The day before my branch closed, I traveled through swarms of dragonflies to return my temporary final loans. People kept telling me I could drive four miles to the nearest library, but sometimes it takes me a week to prepare for a visit to the grocery store. I also dream up reading challenges late in the year. I would read what I had. And I would read more books than I bought.
True to my Virgo nature, I start to organize. Concerned about the viability of my literary nooks and crannies, I sort out my TBR books: ARCs, giveaways, gifts, titles I gave myself, personal and snail mail exchanges with friends, and partially completed story and essay collections from business school . I shove a selection of books I’ve outgrown the urge to read to Little Free Libraries around town. As I peruse my shelves, I reacquaint myself with covers, blurbs, and synopses, from Angie Cruz’s Let It Rain Coffee to The Book of Other People edited by Zadie Smith.

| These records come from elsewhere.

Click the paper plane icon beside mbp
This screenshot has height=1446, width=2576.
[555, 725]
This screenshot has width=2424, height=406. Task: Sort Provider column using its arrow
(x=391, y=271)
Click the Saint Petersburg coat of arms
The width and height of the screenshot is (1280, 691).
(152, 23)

To make sure I read more than I buy, I keep track of the books I buy on a rainbow of sticky notes in my trusty planner. I’m now locked out of the Libby app, perhaps a beacon that I’m on the right track. When Celeste Ng’s Our Missing Hearts becomes available I pick up the phone to settle things because is there even a word for the amount of anticipation coursing through my body. This is how I start connecting to the library again after months. I’m also watching Darcie Little Badger’s A Snake Falls to Earth.
When I reflect on my first two months without a library, I see steady progress. I read more than I bought: five in September and six in October. Since I crave bigger results, I decide to finish 100% more books in November than I buy. I can do it on paper. I used 18 and bought seven for a total of 11 books. If I look more closely at the numbers, which are made up of two rentals and eight repeats, I realize that I’ve only read one more title than I’ve bought.
With this rereading-doesn’t-make-the-TBR-stack-smaller, I review these original results and learn that I made zero dent in September and pulled five books in October. In three months I shaved a modest six books from this intimidating top number. At this leisurely pace, it would take almost eight years for me to work my way through my current list.
Recently, before a deluge, my love and I called a car at the library. I missed staying there and wanted to say hello to the flowers. Unfolded newspaper pages lined the inside of the doors. Above the boarded up and taped mailbox, a sign informed me that “several” months had turned into eight. But as a silver lining, more time with my TBR books awaits me, and I’m tingling with renewed determination.
If you are a library lover living amidst book towers, look through the library archives and buy books as if we were immortal.